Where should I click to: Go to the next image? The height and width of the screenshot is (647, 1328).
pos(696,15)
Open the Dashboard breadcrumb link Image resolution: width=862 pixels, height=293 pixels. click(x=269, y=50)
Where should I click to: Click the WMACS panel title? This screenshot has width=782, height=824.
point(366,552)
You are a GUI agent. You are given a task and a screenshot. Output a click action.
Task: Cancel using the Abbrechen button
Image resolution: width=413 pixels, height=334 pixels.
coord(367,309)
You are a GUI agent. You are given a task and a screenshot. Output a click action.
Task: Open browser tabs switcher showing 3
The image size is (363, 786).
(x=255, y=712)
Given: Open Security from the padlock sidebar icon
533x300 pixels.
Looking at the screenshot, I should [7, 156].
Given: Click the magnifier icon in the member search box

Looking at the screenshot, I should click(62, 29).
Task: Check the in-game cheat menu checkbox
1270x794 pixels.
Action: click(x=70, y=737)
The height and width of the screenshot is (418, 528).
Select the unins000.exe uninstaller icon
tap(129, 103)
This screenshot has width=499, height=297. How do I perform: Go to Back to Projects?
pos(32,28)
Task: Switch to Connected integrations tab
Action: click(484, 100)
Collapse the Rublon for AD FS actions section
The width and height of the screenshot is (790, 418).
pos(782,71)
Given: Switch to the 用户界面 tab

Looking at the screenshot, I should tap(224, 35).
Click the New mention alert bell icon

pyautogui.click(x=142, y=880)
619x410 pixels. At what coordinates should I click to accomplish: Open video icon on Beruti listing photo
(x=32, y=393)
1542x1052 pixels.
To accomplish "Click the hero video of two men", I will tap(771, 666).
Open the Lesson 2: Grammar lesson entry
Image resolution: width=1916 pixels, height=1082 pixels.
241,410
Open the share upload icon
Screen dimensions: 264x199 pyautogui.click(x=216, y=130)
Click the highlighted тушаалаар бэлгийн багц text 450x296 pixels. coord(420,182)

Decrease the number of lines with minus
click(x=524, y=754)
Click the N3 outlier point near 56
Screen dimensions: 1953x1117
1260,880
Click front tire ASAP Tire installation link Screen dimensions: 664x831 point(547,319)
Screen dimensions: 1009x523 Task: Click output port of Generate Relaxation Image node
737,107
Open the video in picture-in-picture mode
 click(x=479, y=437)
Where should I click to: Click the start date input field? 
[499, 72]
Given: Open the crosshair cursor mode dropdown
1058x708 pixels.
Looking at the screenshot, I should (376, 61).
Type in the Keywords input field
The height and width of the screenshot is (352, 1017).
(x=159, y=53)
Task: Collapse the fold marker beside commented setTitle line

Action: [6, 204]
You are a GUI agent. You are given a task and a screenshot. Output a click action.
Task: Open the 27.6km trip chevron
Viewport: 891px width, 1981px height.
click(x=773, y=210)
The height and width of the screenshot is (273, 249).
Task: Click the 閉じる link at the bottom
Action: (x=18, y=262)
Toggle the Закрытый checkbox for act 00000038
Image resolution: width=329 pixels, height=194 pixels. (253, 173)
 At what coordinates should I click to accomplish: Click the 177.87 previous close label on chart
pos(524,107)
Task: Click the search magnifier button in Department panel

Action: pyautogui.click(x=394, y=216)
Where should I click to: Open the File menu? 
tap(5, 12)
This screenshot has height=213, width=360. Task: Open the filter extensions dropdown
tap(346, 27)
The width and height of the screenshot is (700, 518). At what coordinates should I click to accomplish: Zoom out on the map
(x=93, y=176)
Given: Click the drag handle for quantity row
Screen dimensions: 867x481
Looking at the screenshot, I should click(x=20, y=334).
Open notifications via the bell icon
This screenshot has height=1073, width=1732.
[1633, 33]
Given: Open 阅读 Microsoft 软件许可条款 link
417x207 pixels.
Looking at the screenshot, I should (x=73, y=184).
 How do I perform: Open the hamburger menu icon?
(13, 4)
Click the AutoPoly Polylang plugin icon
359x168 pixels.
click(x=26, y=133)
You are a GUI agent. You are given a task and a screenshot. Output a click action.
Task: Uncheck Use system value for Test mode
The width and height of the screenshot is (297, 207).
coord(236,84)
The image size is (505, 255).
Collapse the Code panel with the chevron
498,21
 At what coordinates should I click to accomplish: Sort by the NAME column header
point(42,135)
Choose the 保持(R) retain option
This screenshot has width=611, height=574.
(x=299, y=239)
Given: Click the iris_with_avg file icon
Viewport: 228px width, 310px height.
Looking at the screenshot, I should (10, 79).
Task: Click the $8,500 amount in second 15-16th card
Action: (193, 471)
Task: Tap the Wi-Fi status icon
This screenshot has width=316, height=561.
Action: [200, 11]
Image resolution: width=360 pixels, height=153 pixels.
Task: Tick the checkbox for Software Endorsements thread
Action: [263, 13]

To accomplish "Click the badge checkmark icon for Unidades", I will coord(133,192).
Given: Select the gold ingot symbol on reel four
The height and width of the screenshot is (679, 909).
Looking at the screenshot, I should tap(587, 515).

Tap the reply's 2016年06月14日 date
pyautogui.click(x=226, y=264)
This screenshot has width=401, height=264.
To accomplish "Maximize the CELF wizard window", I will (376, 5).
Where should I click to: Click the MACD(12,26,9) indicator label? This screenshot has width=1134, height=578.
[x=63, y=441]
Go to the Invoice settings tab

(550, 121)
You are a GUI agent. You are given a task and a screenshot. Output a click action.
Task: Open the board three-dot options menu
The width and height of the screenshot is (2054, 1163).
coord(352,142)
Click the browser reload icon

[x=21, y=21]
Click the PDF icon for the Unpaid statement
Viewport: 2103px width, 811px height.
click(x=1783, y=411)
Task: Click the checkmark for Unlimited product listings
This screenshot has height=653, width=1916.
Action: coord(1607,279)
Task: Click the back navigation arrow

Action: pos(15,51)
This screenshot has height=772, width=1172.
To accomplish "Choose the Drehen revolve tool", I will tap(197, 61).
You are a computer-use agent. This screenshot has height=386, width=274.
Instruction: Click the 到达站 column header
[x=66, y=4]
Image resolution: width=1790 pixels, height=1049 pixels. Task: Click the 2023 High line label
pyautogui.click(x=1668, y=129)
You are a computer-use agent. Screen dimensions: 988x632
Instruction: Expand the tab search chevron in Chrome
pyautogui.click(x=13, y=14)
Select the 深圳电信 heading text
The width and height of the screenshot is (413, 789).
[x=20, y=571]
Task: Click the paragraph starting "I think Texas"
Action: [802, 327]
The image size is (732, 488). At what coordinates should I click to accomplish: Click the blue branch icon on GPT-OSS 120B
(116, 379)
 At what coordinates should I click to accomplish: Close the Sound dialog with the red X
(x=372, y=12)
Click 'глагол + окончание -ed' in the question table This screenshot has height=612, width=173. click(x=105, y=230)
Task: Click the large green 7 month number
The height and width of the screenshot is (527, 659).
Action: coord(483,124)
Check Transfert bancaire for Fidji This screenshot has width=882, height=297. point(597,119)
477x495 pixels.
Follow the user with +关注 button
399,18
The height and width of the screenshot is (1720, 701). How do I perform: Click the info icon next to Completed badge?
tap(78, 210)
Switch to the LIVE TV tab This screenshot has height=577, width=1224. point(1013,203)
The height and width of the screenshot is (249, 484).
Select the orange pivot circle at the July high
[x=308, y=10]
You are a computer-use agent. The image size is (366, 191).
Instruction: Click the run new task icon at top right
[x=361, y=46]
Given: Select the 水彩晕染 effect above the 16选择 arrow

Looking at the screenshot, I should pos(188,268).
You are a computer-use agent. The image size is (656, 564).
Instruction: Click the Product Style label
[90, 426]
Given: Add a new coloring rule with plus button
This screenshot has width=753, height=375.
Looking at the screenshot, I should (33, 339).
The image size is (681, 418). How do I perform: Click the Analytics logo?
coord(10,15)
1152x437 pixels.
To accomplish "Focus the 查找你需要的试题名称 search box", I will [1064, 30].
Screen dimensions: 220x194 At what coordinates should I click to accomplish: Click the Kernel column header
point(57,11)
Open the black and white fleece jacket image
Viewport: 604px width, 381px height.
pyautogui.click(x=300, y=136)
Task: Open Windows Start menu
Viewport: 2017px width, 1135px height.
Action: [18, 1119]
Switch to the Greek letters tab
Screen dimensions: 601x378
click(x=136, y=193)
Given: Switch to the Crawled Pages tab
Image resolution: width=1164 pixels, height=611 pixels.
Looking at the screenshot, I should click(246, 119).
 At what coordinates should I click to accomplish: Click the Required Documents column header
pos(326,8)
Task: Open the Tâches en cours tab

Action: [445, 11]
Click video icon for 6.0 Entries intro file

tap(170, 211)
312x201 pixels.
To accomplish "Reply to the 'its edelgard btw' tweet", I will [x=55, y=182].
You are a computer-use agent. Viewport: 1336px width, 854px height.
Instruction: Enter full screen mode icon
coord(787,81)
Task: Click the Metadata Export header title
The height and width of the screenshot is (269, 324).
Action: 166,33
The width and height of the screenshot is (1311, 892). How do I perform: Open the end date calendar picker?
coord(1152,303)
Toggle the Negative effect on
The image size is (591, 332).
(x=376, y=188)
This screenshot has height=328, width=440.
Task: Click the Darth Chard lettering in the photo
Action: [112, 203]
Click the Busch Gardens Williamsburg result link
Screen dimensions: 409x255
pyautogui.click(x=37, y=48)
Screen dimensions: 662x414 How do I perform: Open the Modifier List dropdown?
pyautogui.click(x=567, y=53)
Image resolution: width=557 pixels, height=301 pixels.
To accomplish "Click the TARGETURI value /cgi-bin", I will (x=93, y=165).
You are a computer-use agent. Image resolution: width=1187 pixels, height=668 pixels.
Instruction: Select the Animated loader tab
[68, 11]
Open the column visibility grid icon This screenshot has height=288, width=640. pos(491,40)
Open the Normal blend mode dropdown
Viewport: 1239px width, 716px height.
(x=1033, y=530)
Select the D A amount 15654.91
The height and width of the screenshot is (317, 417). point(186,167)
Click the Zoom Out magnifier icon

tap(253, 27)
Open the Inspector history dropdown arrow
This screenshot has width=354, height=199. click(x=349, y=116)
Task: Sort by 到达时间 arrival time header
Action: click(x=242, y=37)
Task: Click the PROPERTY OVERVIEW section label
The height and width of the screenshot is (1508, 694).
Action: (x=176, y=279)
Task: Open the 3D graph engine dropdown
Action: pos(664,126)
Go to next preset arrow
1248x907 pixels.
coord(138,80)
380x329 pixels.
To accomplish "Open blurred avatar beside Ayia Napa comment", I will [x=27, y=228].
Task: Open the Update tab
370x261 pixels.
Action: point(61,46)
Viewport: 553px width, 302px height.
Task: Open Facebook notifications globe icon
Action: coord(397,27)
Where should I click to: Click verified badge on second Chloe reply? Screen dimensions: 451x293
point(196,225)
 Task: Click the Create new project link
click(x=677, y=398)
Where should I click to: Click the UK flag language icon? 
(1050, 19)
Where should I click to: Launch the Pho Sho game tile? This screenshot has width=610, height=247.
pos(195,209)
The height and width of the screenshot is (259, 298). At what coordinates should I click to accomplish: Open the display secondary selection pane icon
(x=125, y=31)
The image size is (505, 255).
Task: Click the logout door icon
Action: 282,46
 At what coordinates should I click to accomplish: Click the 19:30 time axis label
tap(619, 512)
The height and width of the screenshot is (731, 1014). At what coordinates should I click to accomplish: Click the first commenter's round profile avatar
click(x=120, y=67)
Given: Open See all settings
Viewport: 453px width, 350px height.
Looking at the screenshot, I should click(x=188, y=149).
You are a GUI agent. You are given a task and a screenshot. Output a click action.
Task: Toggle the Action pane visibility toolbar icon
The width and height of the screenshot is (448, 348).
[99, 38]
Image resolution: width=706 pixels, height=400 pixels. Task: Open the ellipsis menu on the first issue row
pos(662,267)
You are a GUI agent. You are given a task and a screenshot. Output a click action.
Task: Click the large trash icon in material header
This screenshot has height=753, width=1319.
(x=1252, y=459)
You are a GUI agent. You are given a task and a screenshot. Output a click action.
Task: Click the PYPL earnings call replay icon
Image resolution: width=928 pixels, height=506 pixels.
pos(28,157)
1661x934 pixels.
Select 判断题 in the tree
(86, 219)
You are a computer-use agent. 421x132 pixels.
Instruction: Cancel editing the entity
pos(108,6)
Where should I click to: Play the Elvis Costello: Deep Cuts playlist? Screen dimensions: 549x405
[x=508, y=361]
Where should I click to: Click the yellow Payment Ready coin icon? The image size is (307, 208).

短い問題: 上の記録で「Sort」という文字列を含む行の数を、数字だけで答えてください。

練習の結果: 2